Esta explicación no se refiere a nuestra opinión en relación a si se debe aumentar o disminuir las tasas impositivas o si la presión tributaria  debe subir o bajar, nos estamos refiriendo a la  transcendencia otorgada a un indicador que por si solo no dice nada.  Por aritmética básica en una división,  si el divisor aumenta en mayor proporción que el dividendo el cociente siempre será menor es decir en la medida que el PIB sea mayor la presión será menor ya que no existe proporcionalidad estructural directa entre la producción y la tributación y nos interesa que el PIB crezca.

Realizando un análisis estático comparativo en el que midamos el 5% de crecimiento del PIB, que ha sido oficialmente presentado por el Banco Central,  con  relación a los tributos recaudados que apalancaron el incremento durante ese periodo, entonces  podríamos obtener cuanto ha variado la presión tributaria según  la variación de  las recaudaciones fiscales por cada punto porcentual del crecimiento del PIB, pero evidentemente este es otro análisis, sin embargo crecer nos disminuye en calidad  según el  rango otorgado a este indicador.

Canadá posee una presión tributaria de 32% y Zinbabwe de 49%, Estados Unidos tiene un 27% y Bosnia  Herzegovina un 42% ¿y?……., pero también Noruega tiene un 44% y Haiti un 9% y Francia 45% y Nigeria un 6%, por tanto el número refiere mas no define, aunque en términos generales los países más   desarrollados tienen una mayor presión tributaria pero la conexión  con el compromiso es de doble vía  en términos de redistribución de la riqueza, suplir servicios básicos  y la transparencia a sus ciudadanos.

La realización de un análisis detallado  que tome en cuenta de manera agregada y desagregada  las variables económicas , agentes económicos, sectores, tipos de impuestos, valores agregados y servicios recibidos,   entre otros ; nos mostrará de una manera mas justa la verdadera presión tributaria, sin embargo antes de llegar a este resultado  haremos por lo menos tres paradas : pasaremos por el cálculo del Esfuerzo Fiscal,  es decir el porcentaje de lo que ganan o ingresan los agentes económicos   que dedican a los tributos o impuestos   y en una próxima parada pasaremos por sectores específicos que miden el Aporte tributario sectorial , que se refiere a los impuestos pagados por un determinado sector en relación a la producción realizada y luego antes de concluir veremos el Sacrificio Fiscal por clase social  referente a la relación de gastos adicionales realizados sobre los ingresos recibidos, esto es el    pago por parte de los agentes económicos de servicios privados  que deberían ser cubierto por el Estado como compensación de los impuestos pagados, lo cual genera una doble tributación hundida.

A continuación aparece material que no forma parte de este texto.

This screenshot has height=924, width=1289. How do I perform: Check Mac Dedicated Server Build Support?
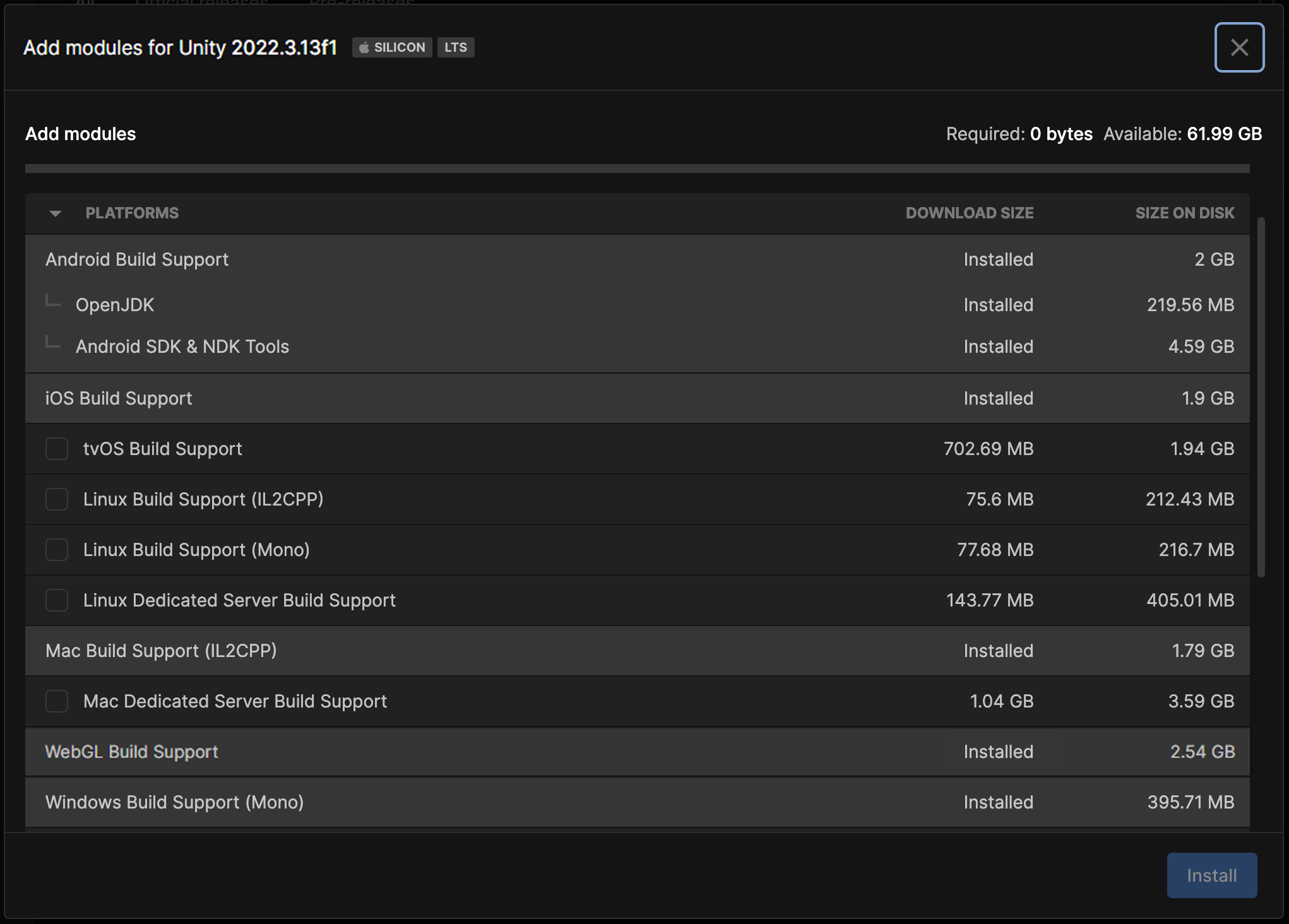(57, 701)
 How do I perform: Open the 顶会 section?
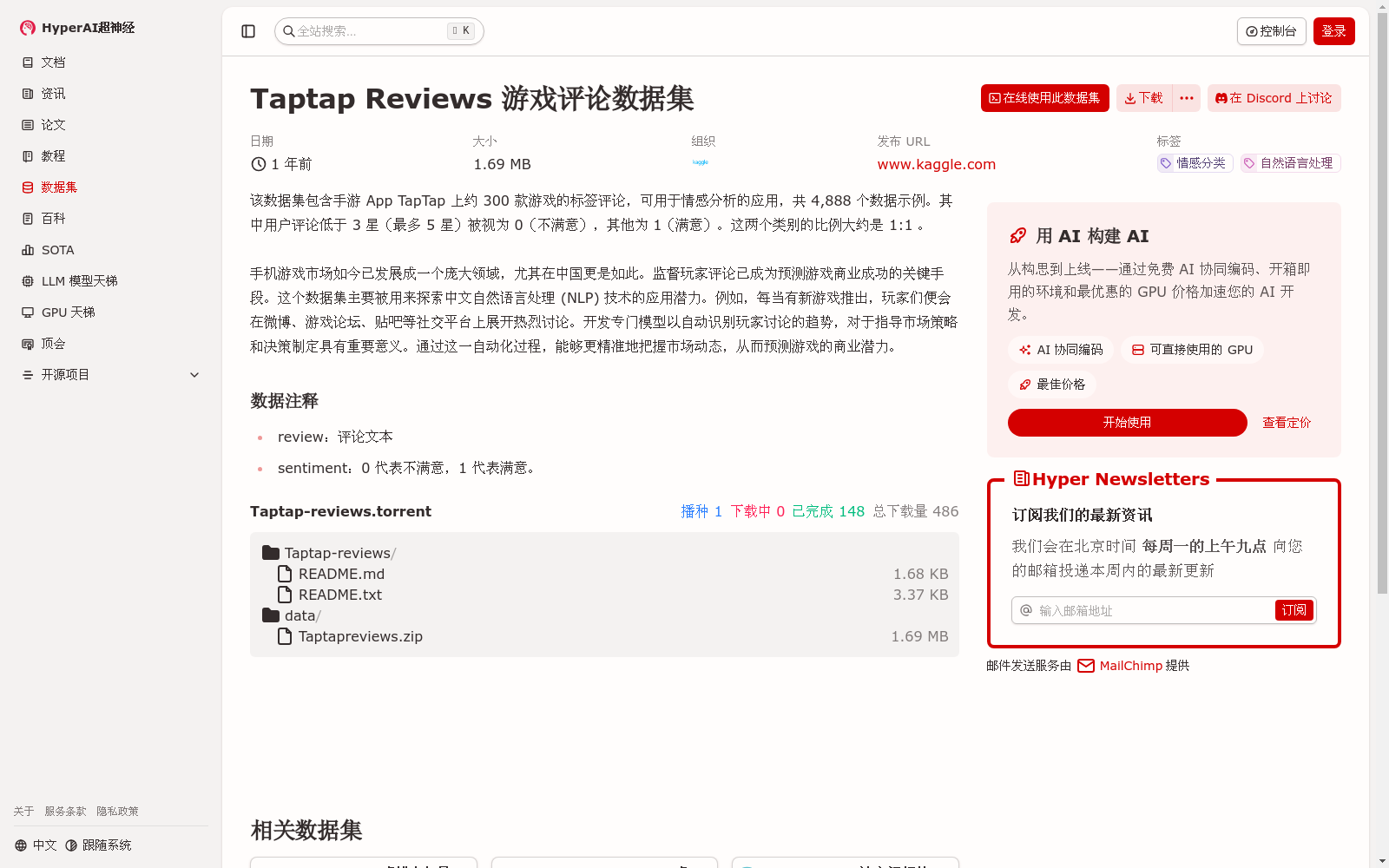tap(50, 343)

En el primer caso  está incluido el 28% que pagamos por servicio de comunicación, el 26% de los servicios recibidos por restaurantes, 16% por adquisición de bienes y servicios, el 40% de impuestos pagados  por cada galón de combustible, más el impuesto sobre la renta y como puede notarse de forma simple todos superan el 14% citado  como presión tributaria.

En el segundo caso, nos encontraremos  con la suma matemática de por lo menos el 14.4%   de seguridad social y fondo de pensiones, 10% para profesionales liberales sobre ingresos brutos,  y la adición de anticipos, impuestos a los activos y el impuesto sobre la renta a las empresas, el cual superara con creces el 14%  citado  como presión tributaria.

En el tercer aspecto los detalles sobran en relación al subsidio de la ciudadanía en el  costeo de energía complementaria, salud, educación privada, transporte y seguridad,  entre otros.

En cada caso pudieran decirme que son montos nominales que no tienen una ponderación de referencia en relación al volumen total de los que pagan,  ni un análisis sectorial que defina los niveles de subsidios otorgados a una parte de la población o de determinados sectores productivos, además de no obedecer a un análisis pormenorizado de las variables que lo componen;  acepto totalmente ese punto de vista  ya que es totalmente cierto  y retiro el valor profundo  como  análisis para juicio de valor que podría tener, pero también requiero que me retiren el planteamiento de que  la presión tributaria  es un resultado infalible y altamente cualitativo  para justificar una reforma fiscal, ¿ quién pone la diferencia?…..

La Presión tributaria Dominicana en los juegos del torneo tiene promedio NOMINAL, por tanto no va!!!!!!!